Ethical question | Considerations |
1. Does the study hypothesis require the inclusion of imminently dying patients? | Could the research question be answered using another, less vulnerable population? |
If the research question cannot be answered with another population, is the sample size sufficient to answer the research question? | |
Are vulnerable participants provided additional protections? | |
2. Are non-therapeutic risks and burdens minimised consistent with sound scientific design? | Are clinically indicated interventions made use of where feasible? |
Is standard of care followed so far as is possible? | |
How will interference with routine care be mitigated? | |
Will non-therapeutic interventions be as unobtrusive as possible? | |
Are plans in place to deal with participant distress or anxiety? | |
Does the protocol account for risks associated with any delay to WLSM? | |
3. Are the risks of these procedures no more than minimal risk? | What are the risks of non-therapeutic study procedures? |
Are these risks minimal? | |
Are adequate procedures in place for the protection and storage of data and biological samples? | |
4. Are these non-therapeutic risks justified insofar as they are reasonable in relation to the anticipated benefits of the study? | What is the expected social value of the study? |
Do the risks of non-therapeutic procedures stand in reasonable in relation to the anticipated benefits of the study? | |
5. Will valid informed consent be obtained from an authorised surrogate decision maker? | Are plans for surrogate informed consent consistent with local regulations? |
How will the risk of therapeutic misconception be addressed? | |
Who will approach surrogates for consent? | |
Where and when will consent discussions take place? | |
How will researchers assess the fitness of surrogates to offer informed consent, and how will they ensure approaches for consent do not cause further distress? | |
Is the consent document written in lay terms? | |
Will surrogates be given adequate time to ask questions and consider the patient’s study participation? | |
How will surrogates be assured that refusal will in no way impact patient care? | |
6. How will incidental findings be handled? | Are there any foreseeable incidental findings which could indicate a change in the course of care? |
Is a plan in place for dealing with incidental findings? | |
Will individual findings be shared with surrogates?

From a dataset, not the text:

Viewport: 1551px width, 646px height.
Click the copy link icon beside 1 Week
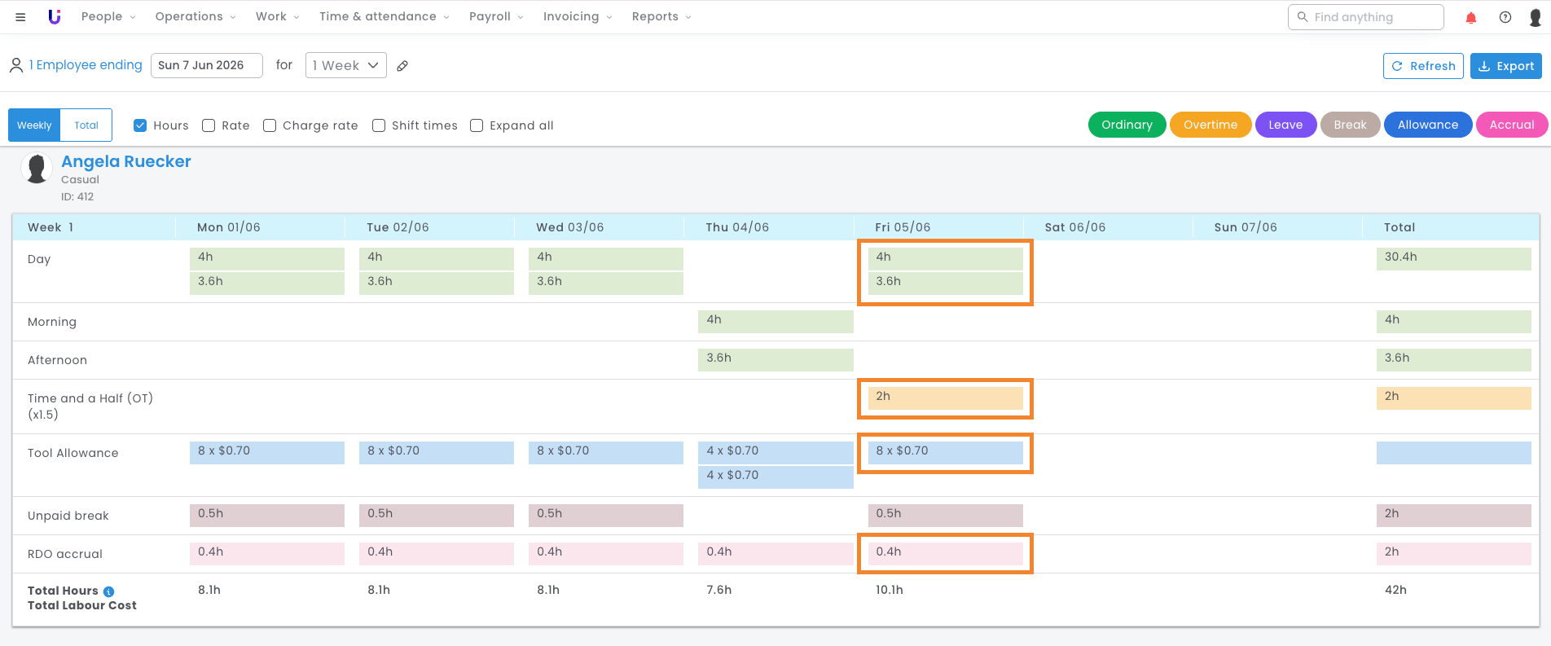click(x=402, y=66)
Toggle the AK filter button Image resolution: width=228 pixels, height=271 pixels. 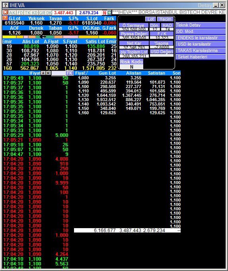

Will summary findings? | |
7. What additional steps are in place to protect families and significant others of research participants? | Have families and significant others of patients who have died in the ICU been involved in study design and development of consent materials? |
How will families and significant others be prepared for the study process? | |
Are supports in place to help them cope during the process? | |
How will impacts on families and significant others be minimised consistent with sound study design? | |
Will opportunities for meaning-making for families and significant others be facilitated by research staff? How? | |
Will summary findings be shared with families and significant others of participants? | |
8. What additional steps are in place to protect clinical staff and researchers? | Have clinical staff been informed of the study and have any concerns raised by them been addressed adequately? |
Are researchers well trained and familiar with end-of-life situations? Are they familiar with the patient population? | |
Are they trained and experienced in approach for consent? | |
Do researchers have resources to support them during and after discussion with surrogates and families? |
ICU, intensive care unit; WLSM, withdrawal of life-sustaining measures.